2001 kam dann ein hoher logistischer Aufwand hinzu. Alte Banknoten und Münzen mussten durch neue ersetzt werden, die Geldautomaten technisch umgerüstet und mit neuen Scheinen bestückt werden. Parallel dazu haben die Banken viel Öffentlichkeitsarbeit geleistet, um die Kunden über die Euro-Einführung auf dem Laufenden zu halten und die Berührungsängste mit der neuen Währung abzubauen.

 

Kann man heute immer noch D-Mark in Euro tauschen?

Rohmer: Bei den Banken und Sparkassen ist das nicht mehr möglich. Alle Filialen der Deutschen Bundesbank tauschen aber weiterhin in unbegrenztem Umfang Scheine und Münzen. Denn immerhin sollen laut aktuellen Statistiken noch mehr als 12 Milliarden D-Mark im Umlauf sein.

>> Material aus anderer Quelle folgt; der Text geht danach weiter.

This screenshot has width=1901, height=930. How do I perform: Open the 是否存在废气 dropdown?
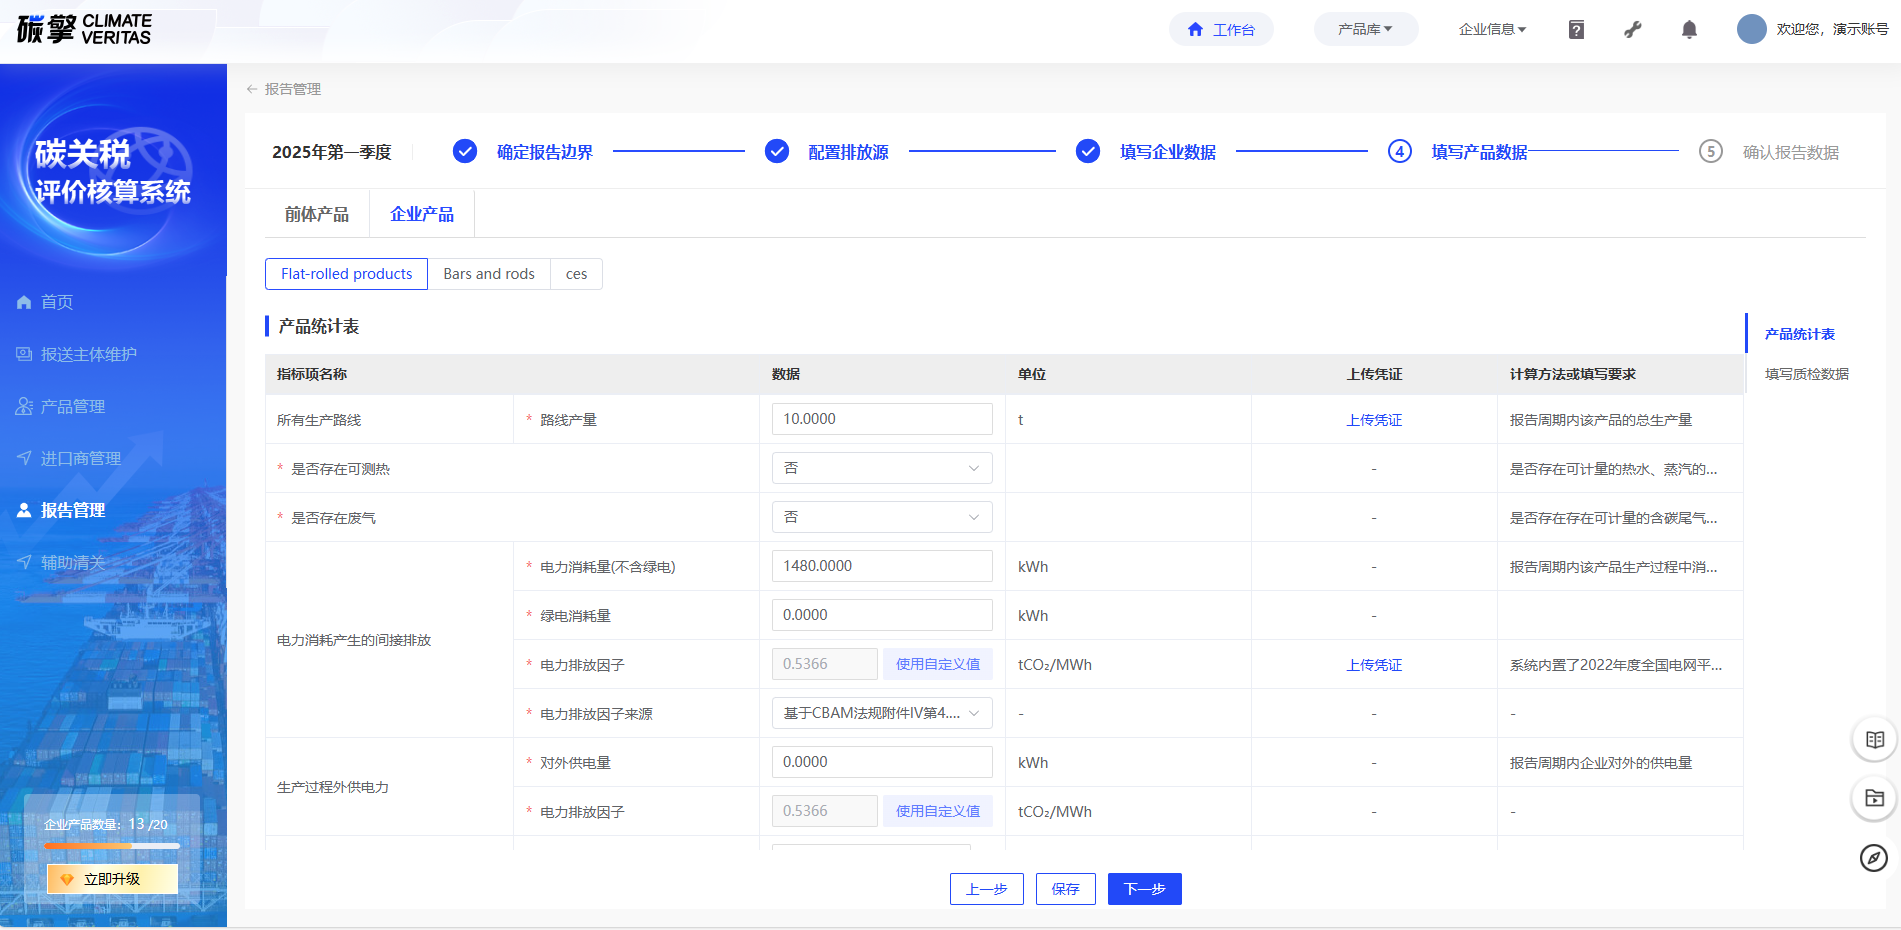(881, 517)
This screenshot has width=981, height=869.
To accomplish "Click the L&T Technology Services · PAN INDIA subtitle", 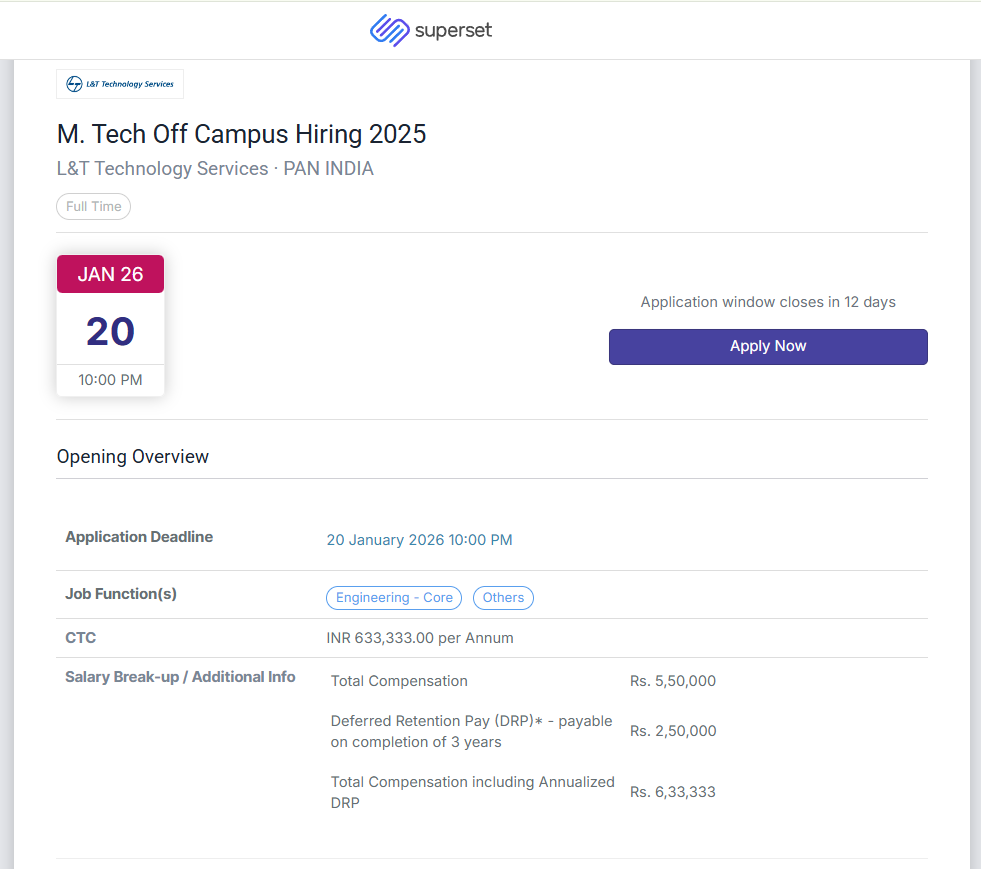I will (x=215, y=169).
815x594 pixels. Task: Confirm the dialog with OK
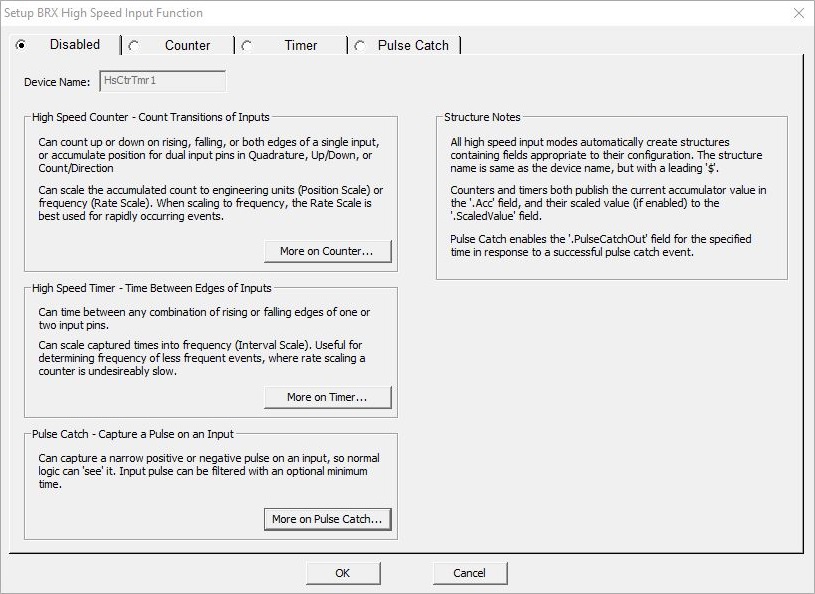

Krauß: Der Umtausch von DM-Banknoten und -Münzen ist nach wie vor in den Filialen der Bundesbank gebührenfrei möglich. Für unsere Region ist dies beispielsweise die Bundesbank-Filiale in Nürnberg. Der amtliche Umtauschkurs beträgt nach wie vor ein Euro für 1,95583 D-Mark.